== Exercise description ==
What this exercise calls for is an exact copy of the data.

== Source records ==
Segment Open

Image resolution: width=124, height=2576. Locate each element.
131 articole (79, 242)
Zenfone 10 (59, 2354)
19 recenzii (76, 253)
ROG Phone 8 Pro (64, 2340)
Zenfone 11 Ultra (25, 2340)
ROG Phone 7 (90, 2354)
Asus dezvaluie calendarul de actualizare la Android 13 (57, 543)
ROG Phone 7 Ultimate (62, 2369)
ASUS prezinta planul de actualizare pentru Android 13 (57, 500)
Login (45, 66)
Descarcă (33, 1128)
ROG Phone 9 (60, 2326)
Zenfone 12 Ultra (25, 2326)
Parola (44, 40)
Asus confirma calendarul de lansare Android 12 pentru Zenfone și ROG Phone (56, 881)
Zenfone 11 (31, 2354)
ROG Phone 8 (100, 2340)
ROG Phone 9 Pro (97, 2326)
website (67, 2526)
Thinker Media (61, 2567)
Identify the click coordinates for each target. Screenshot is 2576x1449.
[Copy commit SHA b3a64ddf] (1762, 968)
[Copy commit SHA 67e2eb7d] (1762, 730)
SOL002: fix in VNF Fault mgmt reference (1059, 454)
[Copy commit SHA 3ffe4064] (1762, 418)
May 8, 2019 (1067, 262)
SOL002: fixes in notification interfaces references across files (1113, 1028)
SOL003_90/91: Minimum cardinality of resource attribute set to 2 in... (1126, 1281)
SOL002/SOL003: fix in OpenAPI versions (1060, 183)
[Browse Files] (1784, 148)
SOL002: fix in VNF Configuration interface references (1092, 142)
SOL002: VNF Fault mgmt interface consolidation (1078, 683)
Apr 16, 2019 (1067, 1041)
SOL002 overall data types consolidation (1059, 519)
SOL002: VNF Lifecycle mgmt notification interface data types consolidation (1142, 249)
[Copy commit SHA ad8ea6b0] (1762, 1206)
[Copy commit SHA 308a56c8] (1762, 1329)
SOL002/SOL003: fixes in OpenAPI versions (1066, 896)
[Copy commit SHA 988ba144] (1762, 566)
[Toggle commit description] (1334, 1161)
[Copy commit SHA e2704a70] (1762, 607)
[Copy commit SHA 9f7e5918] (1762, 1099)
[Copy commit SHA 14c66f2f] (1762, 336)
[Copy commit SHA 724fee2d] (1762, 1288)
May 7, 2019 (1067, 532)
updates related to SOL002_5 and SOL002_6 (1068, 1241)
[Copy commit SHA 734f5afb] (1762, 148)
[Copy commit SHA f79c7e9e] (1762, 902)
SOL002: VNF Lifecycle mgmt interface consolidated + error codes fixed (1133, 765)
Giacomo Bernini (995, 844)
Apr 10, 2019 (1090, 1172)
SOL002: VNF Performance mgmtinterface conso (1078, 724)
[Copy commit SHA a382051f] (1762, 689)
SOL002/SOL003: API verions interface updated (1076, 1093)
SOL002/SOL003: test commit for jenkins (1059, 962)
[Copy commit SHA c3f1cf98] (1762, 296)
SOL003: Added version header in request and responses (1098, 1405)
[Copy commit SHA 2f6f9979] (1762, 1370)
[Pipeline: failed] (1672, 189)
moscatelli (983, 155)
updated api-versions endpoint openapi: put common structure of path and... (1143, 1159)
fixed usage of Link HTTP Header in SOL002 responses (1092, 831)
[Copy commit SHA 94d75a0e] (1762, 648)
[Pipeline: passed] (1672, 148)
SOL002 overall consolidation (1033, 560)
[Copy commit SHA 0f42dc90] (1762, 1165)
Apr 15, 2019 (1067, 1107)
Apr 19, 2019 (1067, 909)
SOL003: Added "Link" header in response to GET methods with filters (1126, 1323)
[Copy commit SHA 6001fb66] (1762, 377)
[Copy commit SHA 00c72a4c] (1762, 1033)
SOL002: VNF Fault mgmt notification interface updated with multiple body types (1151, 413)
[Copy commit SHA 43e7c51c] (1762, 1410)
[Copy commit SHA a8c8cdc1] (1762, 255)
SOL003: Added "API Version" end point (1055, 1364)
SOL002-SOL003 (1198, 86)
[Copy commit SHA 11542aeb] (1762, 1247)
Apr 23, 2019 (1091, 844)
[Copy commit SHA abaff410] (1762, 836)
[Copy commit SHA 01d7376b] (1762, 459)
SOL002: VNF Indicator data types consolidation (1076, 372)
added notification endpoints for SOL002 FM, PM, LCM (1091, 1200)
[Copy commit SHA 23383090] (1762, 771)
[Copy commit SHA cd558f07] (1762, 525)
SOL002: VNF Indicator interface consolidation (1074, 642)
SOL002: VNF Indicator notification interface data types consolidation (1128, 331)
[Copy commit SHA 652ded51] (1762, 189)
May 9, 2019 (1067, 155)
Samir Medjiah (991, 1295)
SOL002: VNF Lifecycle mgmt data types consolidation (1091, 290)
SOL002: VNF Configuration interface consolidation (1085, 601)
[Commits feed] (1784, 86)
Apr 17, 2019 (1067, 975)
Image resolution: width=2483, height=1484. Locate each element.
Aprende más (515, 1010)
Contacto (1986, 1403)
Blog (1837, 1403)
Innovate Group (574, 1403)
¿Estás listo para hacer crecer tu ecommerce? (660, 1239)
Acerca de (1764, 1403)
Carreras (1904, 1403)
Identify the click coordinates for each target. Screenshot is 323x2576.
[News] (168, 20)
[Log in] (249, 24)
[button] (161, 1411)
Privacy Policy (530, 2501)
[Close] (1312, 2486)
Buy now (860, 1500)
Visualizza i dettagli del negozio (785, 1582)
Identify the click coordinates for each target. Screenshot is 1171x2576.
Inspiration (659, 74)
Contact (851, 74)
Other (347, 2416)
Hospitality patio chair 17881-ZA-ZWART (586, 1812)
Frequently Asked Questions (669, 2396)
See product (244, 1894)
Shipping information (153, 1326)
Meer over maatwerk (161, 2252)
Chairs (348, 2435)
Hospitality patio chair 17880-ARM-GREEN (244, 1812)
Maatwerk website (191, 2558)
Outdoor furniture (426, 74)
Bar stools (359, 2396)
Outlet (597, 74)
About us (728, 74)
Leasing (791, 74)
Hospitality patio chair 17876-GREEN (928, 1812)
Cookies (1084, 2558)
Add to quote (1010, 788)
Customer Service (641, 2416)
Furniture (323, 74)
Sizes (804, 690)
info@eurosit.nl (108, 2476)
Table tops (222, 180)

Segment Closed

== Response to the task ==
Image resolution: width=124, height=2576. Locate each element.
131 articole (79, 242)
Zenfone 10 (59, 2354)
19 recenzii (76, 253)
ROG Phone 8 Pro (64, 2340)
Zenfone 11 Ultra (25, 2340)
ROG Phone 7 (90, 2354)
Asus dezvaluie calendarul de actualizare la Android 13 (57, 543)
ROG Phone 7 Ultimate (62, 2369)
ASUS prezinta planul de actualizare pentru Android 13 (57, 500)
Login (45, 66)
Descarcă (33, 1128)
ROG Phone 9 (60, 2326)
Zenfone 12 Ultra (25, 2326)
Parola (44, 40)
Asus confirma calendarul de lansare Android 12 pentru Zenfone și ROG Phone (56, 881)
Zenfone 11 (31, 2354)
ROG Phone 8 (100, 2340)
ROG Phone 9 Pro (97, 2326)
website (67, 2526)
Thinker Media (61, 2567)
Identify the click coordinates for each target. Screenshot is 2576x1449.
[Copy commit SHA b3a64ddf] (1762, 968)
[Copy commit SHA 67e2eb7d] (1762, 730)
SOL002: fix in VNF Fault mgmt reference (1059, 454)
[Copy commit SHA 3ffe4064] (1762, 418)
May 8, 2019 (1067, 262)
SOL002: fixes in notification interfaces references across files (1113, 1028)
SOL003_90/91: Minimum cardinality of resource attribute set to 2 in... (1126, 1281)
SOL002/SOL003: fix in OpenAPI versions (1060, 183)
[Browse Files] (1784, 148)
SOL002: fix in VNF Configuration interface references (1092, 142)
SOL002: VNF Fault mgmt interface consolidation (1078, 683)
Apr 16, 2019 (1067, 1041)
SOL002 overall data types consolidation (1059, 519)
SOL002: VNF Lifecycle mgmt notification interface data types consolidation (1142, 249)
[Copy commit SHA ad8ea6b0] (1762, 1206)
[Copy commit SHA 308a56c8] (1762, 1329)
SOL002/SOL003: fixes in OpenAPI versions (1066, 896)
[Copy commit SHA 988ba144] (1762, 566)
[Toggle commit description] (1334, 1161)
[Copy commit SHA e2704a70] (1762, 607)
[Copy commit SHA 9f7e5918] (1762, 1099)
[Copy commit SHA 14c66f2f] (1762, 336)
[Copy commit SHA 724fee2d] (1762, 1288)
May 7, 2019 (1067, 532)
updates related to SOL002_5 and SOL002_6 (1068, 1241)
[Copy commit SHA 734f5afb] (1762, 148)
[Copy commit SHA f79c7e9e] (1762, 902)
SOL002: VNF Lifecycle mgmt interface consolidated + error codes fixed (1133, 765)
Giacomo Bernini (995, 844)
Apr 10, 2019 (1090, 1172)
SOL002: VNF Performance mgmtinterface conso (1078, 724)
[Copy commit SHA a382051f] (1762, 689)
SOL002/SOL003: API verions interface updated (1076, 1093)
SOL002/SOL003: test commit for jenkins (1059, 962)
[Copy commit SHA c3f1cf98] (1762, 296)
SOL003: Added version header in request and responses (1098, 1405)
[Copy commit SHA 2f6f9979] (1762, 1370)
[Pipeline: failed] (1672, 189)
moscatelli (983, 155)
updated api-versions endpoint openapi: put common structure of path and... (1143, 1159)
fixed usage of Link HTTP Header in SOL002 responses (1092, 831)
[Copy commit SHA 94d75a0e] (1762, 648)
[Pipeline: passed] (1672, 148)
SOL002 overall consolidation (1033, 560)
[Copy commit SHA 0f42dc90] (1762, 1165)
Apr 15, 2019 (1067, 1107)
Apr 19, 2019 (1067, 909)
SOL003: Added "Link" header in response to GET methods with filters (1126, 1323)
[Copy commit SHA 6001fb66] (1762, 377)
[Copy commit SHA 00c72a4c] (1762, 1033)
SOL002: VNF Fault mgmt notification interface updated with multiple body types (1151, 413)
[Copy commit SHA 43e7c51c] (1762, 1410)
[Copy commit SHA a8c8cdc1] (1762, 255)
SOL003: Added "API Version" end point (1055, 1364)
SOL002-SOL003 (1198, 86)
[Copy commit SHA 11542aeb] (1762, 1247)
Apr 23, 2019 (1091, 844)
[Copy commit SHA abaff410] (1762, 836)
[Copy commit SHA 01d7376b] (1762, 459)
SOL002: VNF Indicator data types consolidation (1076, 372)
added notification endpoints for SOL002 FM, PM, LCM (1091, 1200)
[Copy commit SHA 23383090] (1762, 771)
[Copy commit SHA cd558f07] (1762, 525)
SOL002: VNF Indicator interface consolidation (1074, 642)
SOL002: VNF Indicator notification interface data types consolidation (1128, 331)
[Copy commit SHA 652ded51] (1762, 189)
May 9, 2019 (1067, 155)
Samir Medjiah (991, 1295)
SOL002: VNF Lifecycle mgmt data types consolidation (1091, 290)
SOL002: VNF Configuration interface consolidation (1085, 601)
[Commits feed] (1784, 86)
Apr 17, 2019 (1067, 975)
Image resolution: width=2483, height=1484. Locate each element.
Aprende más (515, 1010)
Contacto (1986, 1403)
Blog (1837, 1403)
Innovate Group (574, 1403)
¿Estás listo para hacer crecer tu ecommerce? (660, 1239)
Acerca de (1764, 1403)
Carreras (1904, 1403)
Identify the click coordinates for each target. Screenshot is 323x2576.
[News] (168, 20)
[Log in] (249, 24)
[button] (161, 1411)
Privacy Policy (530, 2501)
[Close] (1312, 2486)
Buy now (860, 1500)
Visualizza i dettagli del negozio (785, 1582)
Identify the click coordinates for each target. Screenshot is 1171x2576.
Inspiration (659, 74)
Contact (851, 74)
Other (347, 2416)
Hospitality patio chair 17881-ZA-ZWART (586, 1812)
Frequently Asked Questions (669, 2396)
See product (244, 1894)
Shipping information (153, 1326)
Meer over maatwerk (161, 2252)
Chairs (348, 2435)
Hospitality patio chair 17880-ARM-GREEN (244, 1812)
Maatwerk website (191, 2558)
Outdoor furniture (426, 74)
Bar stools (359, 2396)
Outlet (597, 74)
About us (728, 74)
Leasing (791, 74)
Hospitality patio chair 17876-GREEN (928, 1812)
Cookies (1084, 2558)
Add to quote (1010, 788)
Customer Service (641, 2416)
Furniture (323, 74)
Sizes (804, 690)
info@eurosit.nl (108, 2476)
Table tops (222, 180)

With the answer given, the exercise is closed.